Alone in the Texan desert, Annie Clark takes off her clothes and feels at one with her surroundings. She asks, “Am I the only one?”; the answer given back by this fourth St. Vincent LP is a resounding no. And much as isolation is not necessarily synonymous with loneliness, reaching out to others, both on the internet and in real life, in modern times is filled with risk and even absurdity to Clark’s mind. Out of touch with her surroundings, she stops sleeping and eventually jumps off London Bridge.
So, Hell is other people, but it’s a desire to connect above all else that consumes Clark on St. Vincent. Though whether it’s sanitised online avatars, the selfishness of self-absorbed lovers or her own trepidation, there are plenty of obstacles for her to overcome. Fulfillment evades Clark at all corners and that void is felt at the heart of this largely brilliant record. Lyrically forthright and musically unafraid, this is a pop album that sounds carefree but carries weight and reticence in its bones. ‘Digital Witness’ may laugh off social media’s attempts at chronicling life lived with a perma-smile, much as ‘Birth in Reverse’ approaches mortality with a wink and a masturbation joke to hand, but St. Vincent has teeth, and they’re very sharp.

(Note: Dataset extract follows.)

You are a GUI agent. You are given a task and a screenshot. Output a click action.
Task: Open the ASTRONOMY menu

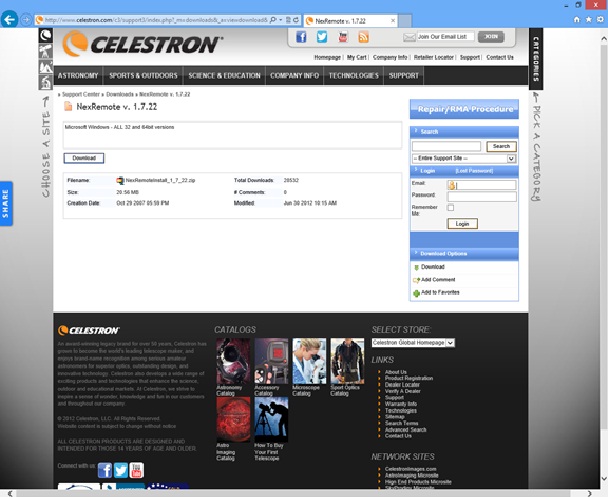click(x=78, y=76)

‘Prince Johnny’ is a journey into heartbreak unto intself. Slowing the pace quite noticeably and furnished merely with a ghostly choir and a heavy ersatz beat, Clark’s voice on this ode to Peter Pan-as-manwhore reaches uplifting, angelic heights despite the song’s yearning disappointment. “I wanna mean more than I mean to you” is an all-too-common sentiment, communicated in this case with singular honesty as Clark watches on as Johnny eschews their seeming intimacy in favour of the public adulation he garners as the centre of attention.
If nothing else, these missed connections and minor-key disappoints ensure that St. Vincent is entirely relatable. Publicity materials may see Clark in a cape and sporting a Spectoresque fro in bleach blonde, but the superficial changes hide something deeper. St. Vincent deals in the universality of disappointment and fear of loneliness at a time when the world seems noisier and more connected than ever.
‘Huey Newtom’ best contemplates that latter point while raging about the disconnect between worth and value in the digital age. With an alien synthline and Clark affecting a mindless drawl, its anger, at least initially, sounds foggy and displaced (such is the effect of baseless web-surfing), but by the time she spits out the words “Entombed in a shrine of zeroes and ones” the song has morphed into a roaring gospel-rock number with a distinctive, fuzzy guitar riff at its thrilling fore.
It’s true that the final four tracks see St. Vincent tail off a bit. Some are throwaway (‘Bring Me Your Loves’), others a bit derivative (‘Psychopath’ sounds like a less bratty YYYs), but their greatest crime is being forgettable in the company of far superior and engaging numbers. They pale in comparison to the songs mentioned above and suffer for their sequencing, coming after the album’s mid-section, which includes the draining, peerless ‘I Prefer Your Love’.
A ballad concerning Clark’s ailing mother, it is probably the most personal song St. Vincent has to offer and yet its the most transcendent. Part of that has to do with framing – a slow spectre of a mournful synth, a respectful, marching beat. It’s musically spare, allowing emotion to retain focus, and all that worry, fatigue and nostalgia for youth reaches the ear uninhibited and fully preserved.
St. Vincent should not be remembered as the album on which Annie Clark threw everything out and embraced electronic music. For one thing, that’s simply not true. It is a more a natural progression, a subtle reinvention, but this is the album when she decided to stop making sense of a world that refuses to, and she’s made all that frustration, confusion and sadness so entirely palpable that one can take solace in these songs and forget about the world at large.